The 51m, 10-storey building at Bedford Park will house more than 600 researchers, clinicians, and staff when it opens next year with a mission to translate world-class research into better health and wellbeing outcomes for the community.
It will be the flagship of the wider Flinders Village development – southern Adelaide’s biomedical research precinct bringing together researchers, education, accommodation and services while driving $1.5bn in economic activity including 600 direct and 20,000 indirect jobs.
The building will feature one of South Australia’s largest suite of physical containment laboratories spread across five floors and be equipped with state-of-the-art cell imaging equipment for researchers.
Located adjacent to Flinders Medical Centre and Flinders Private Hospital, the building will obtain all of its electricity from renewable sources.
Premier Peter Malinauskas and university Vice Chancellor Professor Colin Stirling were due to sign the building’s uppermost beam at 11am.
Mr Malinauskas predicted the building “will utterly transform the south and this biomedical precinct, while building on the university’s 50-year partnership with the Flinders Medical Centre, just metres away.”
“The state-of-the-art facility will be a game-changer for health and medical research in South Australia, complementing the government’s generational investment to rebuild the state’s health system,” he said
“Today’s topping out is a great milestone for the advancement of health and medical research in our state, and I congratulate Flinders University for their research excellence, innovation and commitment to the health and wellbeing of our community.”
Prof Stirling noted in the past five years, Flinders’ research income has grown by more than 145 per cent spearheaded by an expansion in the medical, nursing and health sciences disciplines.
“Building on our proud history as a pioneer in innovative health as the first medical school in the nation to be integrated into a public hospital, the Health and Medical Research Building is a $280m gift by the university to the people of South Australia,” he said.
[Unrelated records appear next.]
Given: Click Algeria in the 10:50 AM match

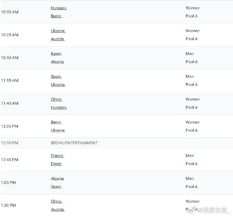Looking at the screenshot, I should (x=57, y=62).
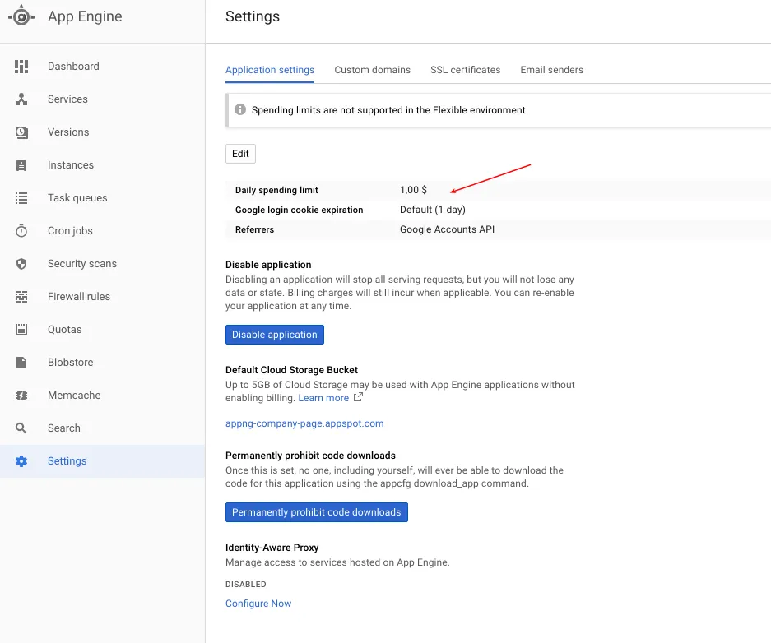The image size is (771, 643).
Task: Click the Search magnifier icon
Action: coord(21,428)
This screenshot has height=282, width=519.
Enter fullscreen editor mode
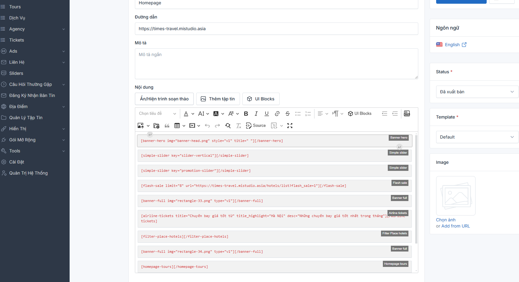click(290, 126)
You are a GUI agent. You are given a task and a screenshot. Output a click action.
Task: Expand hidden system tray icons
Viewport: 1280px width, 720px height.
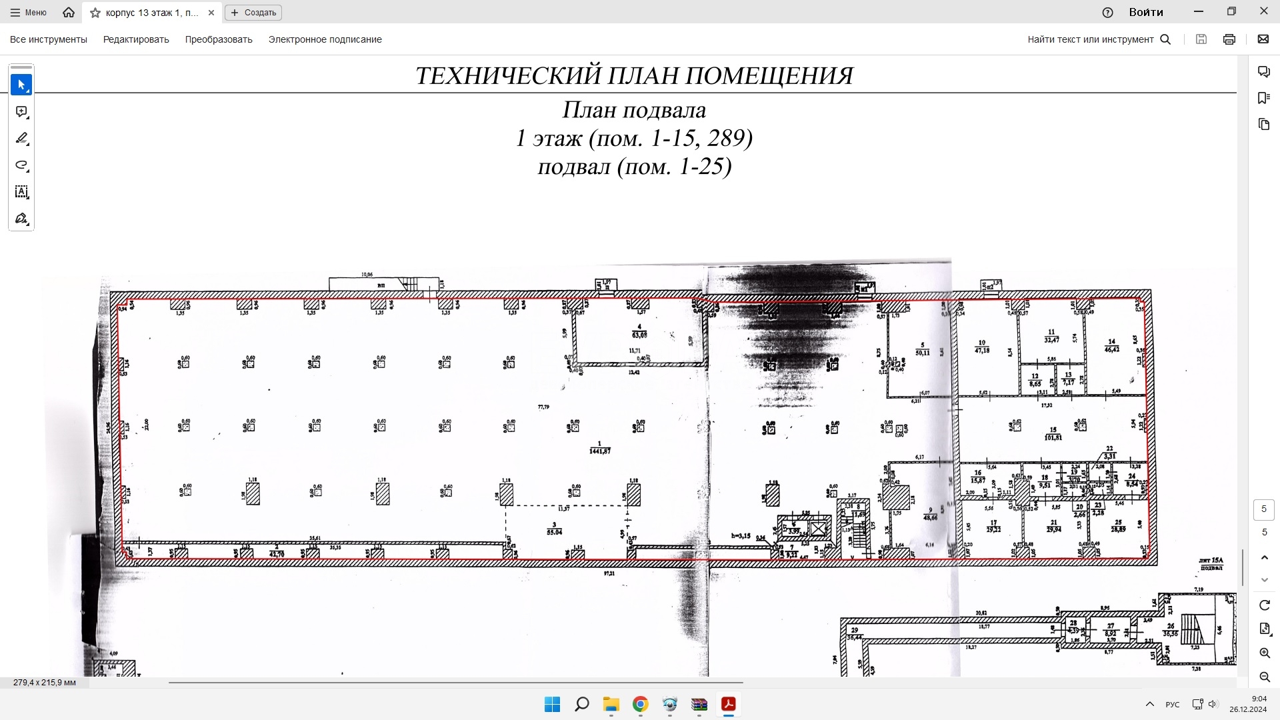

“Our research will tackle major health challenges of the 21st century, including early determinants of disease, the burden of chronic disease and pain, Indigenous health, maternal and child health and the search for increasingly effective treatments for diabetes, infection and cancers.”
Researchers are thrilled to see the new building taking shape.
Professor Claire Roberts, a placental biologist who leads the Pregnancy Health and Beyond Laboratory said researchers had “outgrown the space available.”
“The HMRB with its amazing state-of-the-art facilities provides exciting new collaborative research opportunities to help us to make a difference to the health and wellbeing of people everywhere,” she said.